Geschrieben von Katharina Carle
Datum:
Das Verwaltungsgericht Göttingen hat den Eilantrag gegen den Bau und Betrieb einer Asphaltmischanlage der Stadt Northeim abgelehnt. Die Asphaltmischanlage am weißen Budenweg soll den Asphalt für den Ausbau der A7 liefern. Am fünften Februar ging ein entsprechender Antrag der Anlagenbetreiberin über das staatliche Gewerbeaufsichtsamt bei der Stadt Northeim ein. Da nicht innerhalb von zwei Monaten nach Antragseingang eine Stellungnahme der Gemeinde vorlag, ist dieses als Einverstädnis der Stadt zu sehen.

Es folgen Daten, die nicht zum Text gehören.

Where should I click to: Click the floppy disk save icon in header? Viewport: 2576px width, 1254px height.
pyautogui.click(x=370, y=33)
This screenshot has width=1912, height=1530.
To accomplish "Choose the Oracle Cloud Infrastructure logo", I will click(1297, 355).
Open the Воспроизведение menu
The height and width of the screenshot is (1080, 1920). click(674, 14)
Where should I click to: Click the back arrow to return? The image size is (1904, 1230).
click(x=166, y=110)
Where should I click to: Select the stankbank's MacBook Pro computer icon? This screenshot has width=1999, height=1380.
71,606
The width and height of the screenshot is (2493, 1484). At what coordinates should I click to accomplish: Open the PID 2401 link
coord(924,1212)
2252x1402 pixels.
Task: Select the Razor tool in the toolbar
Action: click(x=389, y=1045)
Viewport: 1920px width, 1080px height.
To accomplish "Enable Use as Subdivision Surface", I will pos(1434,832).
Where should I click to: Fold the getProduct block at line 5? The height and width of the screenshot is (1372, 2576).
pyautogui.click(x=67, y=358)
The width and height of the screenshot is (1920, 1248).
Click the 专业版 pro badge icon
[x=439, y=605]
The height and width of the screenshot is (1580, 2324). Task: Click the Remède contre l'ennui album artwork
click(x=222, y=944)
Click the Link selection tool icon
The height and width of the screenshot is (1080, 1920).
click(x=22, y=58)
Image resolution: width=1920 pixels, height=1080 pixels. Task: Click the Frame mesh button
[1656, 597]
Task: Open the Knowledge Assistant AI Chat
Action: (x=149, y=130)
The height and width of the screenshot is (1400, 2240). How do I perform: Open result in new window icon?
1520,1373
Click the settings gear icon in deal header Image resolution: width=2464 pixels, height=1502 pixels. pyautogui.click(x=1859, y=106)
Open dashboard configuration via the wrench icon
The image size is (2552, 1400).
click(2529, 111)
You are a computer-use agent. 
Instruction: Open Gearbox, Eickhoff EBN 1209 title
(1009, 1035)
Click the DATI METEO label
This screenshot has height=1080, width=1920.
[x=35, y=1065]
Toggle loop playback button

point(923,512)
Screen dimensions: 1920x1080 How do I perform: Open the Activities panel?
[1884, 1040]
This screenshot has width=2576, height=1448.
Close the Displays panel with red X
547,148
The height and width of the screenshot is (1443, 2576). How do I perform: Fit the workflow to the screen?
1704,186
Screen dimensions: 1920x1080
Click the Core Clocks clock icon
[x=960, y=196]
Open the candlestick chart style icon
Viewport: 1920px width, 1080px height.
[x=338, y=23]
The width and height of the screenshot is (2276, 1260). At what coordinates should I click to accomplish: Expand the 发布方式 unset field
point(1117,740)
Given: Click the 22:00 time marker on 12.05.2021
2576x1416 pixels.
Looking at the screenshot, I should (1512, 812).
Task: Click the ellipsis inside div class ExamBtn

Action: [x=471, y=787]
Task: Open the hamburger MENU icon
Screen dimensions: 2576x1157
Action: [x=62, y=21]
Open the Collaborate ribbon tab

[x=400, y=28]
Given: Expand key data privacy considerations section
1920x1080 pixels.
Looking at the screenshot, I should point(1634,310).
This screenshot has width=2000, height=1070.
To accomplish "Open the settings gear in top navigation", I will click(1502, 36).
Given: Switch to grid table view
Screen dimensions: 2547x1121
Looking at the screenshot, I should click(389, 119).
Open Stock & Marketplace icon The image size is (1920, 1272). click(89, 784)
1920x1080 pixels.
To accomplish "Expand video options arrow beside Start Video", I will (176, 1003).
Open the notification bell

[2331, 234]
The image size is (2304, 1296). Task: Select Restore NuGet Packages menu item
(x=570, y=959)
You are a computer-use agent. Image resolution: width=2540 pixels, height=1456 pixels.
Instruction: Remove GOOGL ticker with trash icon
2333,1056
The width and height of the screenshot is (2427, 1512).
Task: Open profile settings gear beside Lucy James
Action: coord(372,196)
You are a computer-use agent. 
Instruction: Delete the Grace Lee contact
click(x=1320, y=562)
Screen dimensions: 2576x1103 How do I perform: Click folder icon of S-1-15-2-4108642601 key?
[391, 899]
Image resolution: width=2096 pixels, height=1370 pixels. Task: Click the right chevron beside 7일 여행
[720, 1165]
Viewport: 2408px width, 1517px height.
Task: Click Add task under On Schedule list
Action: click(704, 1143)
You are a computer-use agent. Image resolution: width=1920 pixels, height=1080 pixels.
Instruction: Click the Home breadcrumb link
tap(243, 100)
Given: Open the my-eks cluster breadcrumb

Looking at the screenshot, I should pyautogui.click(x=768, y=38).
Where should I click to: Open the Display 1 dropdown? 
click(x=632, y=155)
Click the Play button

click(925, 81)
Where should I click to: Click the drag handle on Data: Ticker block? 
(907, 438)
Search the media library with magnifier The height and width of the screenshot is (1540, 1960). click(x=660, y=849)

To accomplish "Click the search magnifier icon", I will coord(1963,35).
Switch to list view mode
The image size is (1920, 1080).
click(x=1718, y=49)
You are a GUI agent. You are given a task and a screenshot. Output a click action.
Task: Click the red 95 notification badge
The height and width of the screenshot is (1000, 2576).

Am 18. Mai erteilte dann das staatliche Gewerbeaufsichtsamt die Genehmigung für die Anlage. Am 27. April hatte die Stadt Northeim sich zwar gegen den Bau der Asphaltmischanlage ausgesprochen, jedoch habe die Stadt, nach Auffassung des Gewerbeaufsichtsamt, die zweimonatige Frist überschritten. Dies bestätigte nun das Verwaltungsgericht. Die Stadt Northeim hätte Anfang April erkennen können, dass sie um eine Stellungnahme gebeten worden sind und zu diesem Zeitpunkt standen ihr auch alle nötigen Unterlagen zur Verfügung. Somit hätte eine Stellungnahme bis zum fünften April erfolgen müssen. Die inhaltlichen Einwände der Stadt zum Naturschutz in dem Gebiet und das die Straße nicht für den LKW-Verkehr ausgelegt sei, ließ das Verwaltungsgericht außer Acht, da diese Einwände nicht innerhalb der Frist gemacht worden sind. Die Stadt Northeim kann nun innerhalb von zwei Wochen Beschwerde beim Niedersächsischen Oberverwaltungsgericht einlegen.